* Listed records *
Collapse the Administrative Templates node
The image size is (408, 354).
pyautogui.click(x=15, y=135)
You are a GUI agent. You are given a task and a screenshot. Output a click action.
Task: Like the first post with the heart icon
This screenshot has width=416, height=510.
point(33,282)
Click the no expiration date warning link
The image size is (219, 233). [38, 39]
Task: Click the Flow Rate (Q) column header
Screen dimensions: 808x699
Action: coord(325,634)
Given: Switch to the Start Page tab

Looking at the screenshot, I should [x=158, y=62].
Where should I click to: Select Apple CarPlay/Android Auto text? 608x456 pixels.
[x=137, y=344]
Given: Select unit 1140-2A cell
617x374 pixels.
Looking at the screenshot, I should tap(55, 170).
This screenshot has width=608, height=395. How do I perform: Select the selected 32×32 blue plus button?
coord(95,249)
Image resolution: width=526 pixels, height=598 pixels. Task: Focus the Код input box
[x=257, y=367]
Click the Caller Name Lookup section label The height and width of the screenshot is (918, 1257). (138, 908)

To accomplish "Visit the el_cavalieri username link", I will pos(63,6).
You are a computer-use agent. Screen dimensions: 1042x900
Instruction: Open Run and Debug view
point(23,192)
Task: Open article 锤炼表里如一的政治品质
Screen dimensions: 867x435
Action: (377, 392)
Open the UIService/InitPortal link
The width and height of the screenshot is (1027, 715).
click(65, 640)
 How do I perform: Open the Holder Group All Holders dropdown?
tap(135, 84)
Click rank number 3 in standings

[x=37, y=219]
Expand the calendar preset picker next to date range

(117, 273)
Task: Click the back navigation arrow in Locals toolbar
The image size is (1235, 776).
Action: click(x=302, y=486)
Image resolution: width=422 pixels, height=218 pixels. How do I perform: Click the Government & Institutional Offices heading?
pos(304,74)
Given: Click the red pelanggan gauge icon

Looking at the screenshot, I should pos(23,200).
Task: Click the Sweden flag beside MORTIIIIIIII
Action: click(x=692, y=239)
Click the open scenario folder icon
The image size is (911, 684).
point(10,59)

* Exercise *
Where a line contains the word "agent", copy that line from the listing above.

* Task solution *
You are a GUI agent. You are given a task and a screenshot. Output a click action.
You are a computer-use agent. Screen dimensions: 1042x900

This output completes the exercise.